**Problem:** With no addition or omission, return the entries below.

**Stored items:**
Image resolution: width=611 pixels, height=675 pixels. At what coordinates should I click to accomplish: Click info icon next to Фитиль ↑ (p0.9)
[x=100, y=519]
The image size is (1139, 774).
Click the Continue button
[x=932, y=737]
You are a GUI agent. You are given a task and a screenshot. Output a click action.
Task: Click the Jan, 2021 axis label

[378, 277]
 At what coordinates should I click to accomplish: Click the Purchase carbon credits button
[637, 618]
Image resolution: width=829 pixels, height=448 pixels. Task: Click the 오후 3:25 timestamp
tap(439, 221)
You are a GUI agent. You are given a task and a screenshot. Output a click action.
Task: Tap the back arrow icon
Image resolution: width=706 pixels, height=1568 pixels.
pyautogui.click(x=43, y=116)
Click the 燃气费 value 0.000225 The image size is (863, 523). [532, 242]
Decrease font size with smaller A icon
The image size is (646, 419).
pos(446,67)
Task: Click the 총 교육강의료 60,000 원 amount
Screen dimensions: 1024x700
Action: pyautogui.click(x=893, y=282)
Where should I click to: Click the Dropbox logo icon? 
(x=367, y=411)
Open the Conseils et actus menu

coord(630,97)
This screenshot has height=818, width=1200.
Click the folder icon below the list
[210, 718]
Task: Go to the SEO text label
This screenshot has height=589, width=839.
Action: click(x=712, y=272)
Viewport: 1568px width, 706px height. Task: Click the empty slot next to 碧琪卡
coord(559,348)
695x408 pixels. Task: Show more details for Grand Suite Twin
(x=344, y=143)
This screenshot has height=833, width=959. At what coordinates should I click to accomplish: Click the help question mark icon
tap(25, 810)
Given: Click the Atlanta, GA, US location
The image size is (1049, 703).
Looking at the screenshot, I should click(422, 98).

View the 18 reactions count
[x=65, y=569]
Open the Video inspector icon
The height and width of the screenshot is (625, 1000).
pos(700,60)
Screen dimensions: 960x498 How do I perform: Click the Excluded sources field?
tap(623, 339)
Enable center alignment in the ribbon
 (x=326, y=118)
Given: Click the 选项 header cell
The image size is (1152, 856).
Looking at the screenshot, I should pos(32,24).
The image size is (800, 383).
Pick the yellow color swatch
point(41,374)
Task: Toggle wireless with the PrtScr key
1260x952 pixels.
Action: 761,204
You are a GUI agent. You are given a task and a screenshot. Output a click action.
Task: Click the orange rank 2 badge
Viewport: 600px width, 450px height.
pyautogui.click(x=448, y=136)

**Output below:**
Image resolution: width=611 pixels, height=675 pixels. At what coordinates should I click to accomplish: Click info icon next to Фитиль ↑ (p0.9)
[x=100, y=519]
The image size is (1139, 774).
Click the Continue button
[x=932, y=737]
You are a GUI agent. You are given a task and a screenshot. Output a click action.
Task: Click the Jan, 2021 axis label

[378, 277]
 At what coordinates should I click to accomplish: Click the Purchase carbon credits button
[637, 618]
Image resolution: width=829 pixels, height=448 pixels. Task: Click the 오후 3:25 timestamp
tap(439, 221)
You are a GUI agent. You are given a task and a screenshot. Output a click action.
Task: Tap the back arrow icon
Image resolution: width=706 pixels, height=1568 pixels.
pyautogui.click(x=43, y=116)
Click the 燃气费 value 0.000225 The image size is (863, 523). [532, 242]
Decrease font size with smaller A icon
The image size is (646, 419).
pos(446,67)
Task: Click the 총 교육강의료 60,000 원 amount
Screen dimensions: 1024x700
Action: pyautogui.click(x=893, y=282)
Where should I click to: Click the Dropbox logo icon? 
(x=367, y=411)
Open the Conseils et actus menu

coord(630,97)
This screenshot has height=818, width=1200.
Click the folder icon below the list
[210, 718]
Task: Go to the SEO text label
This screenshot has height=589, width=839.
Action: click(x=712, y=272)
Viewport: 1568px width, 706px height. Task: Click the empty slot next to 碧琪卡
coord(559,348)
695x408 pixels. Task: Show more details for Grand Suite Twin
(x=344, y=143)
This screenshot has height=833, width=959. At what coordinates should I click to accomplish: Click the help question mark icon
tap(25, 810)
Given: Click the Atlanta, GA, US location
The image size is (1049, 703).
Looking at the screenshot, I should click(422, 98).

View the 18 reactions count
[x=65, y=569]
Open the Video inspector icon
The height and width of the screenshot is (625, 1000).
pos(700,60)
Screen dimensions: 960x498 How do I perform: Click the Excluded sources field?
tap(623, 339)
Enable center alignment in the ribbon
 (x=326, y=118)
Given: Click the 选项 header cell
The image size is (1152, 856).
Looking at the screenshot, I should pos(32,24).
The image size is (800, 383).
Pick the yellow color swatch
point(41,374)
Task: Toggle wireless with the PrtScr key
1260x952 pixels.
Action: 761,204
You are a GUI agent. You are given a task and a screenshot. Output a click action.
Task: Click the orange rank 2 badge
Viewport: 600px width, 450px height.
pyautogui.click(x=448, y=136)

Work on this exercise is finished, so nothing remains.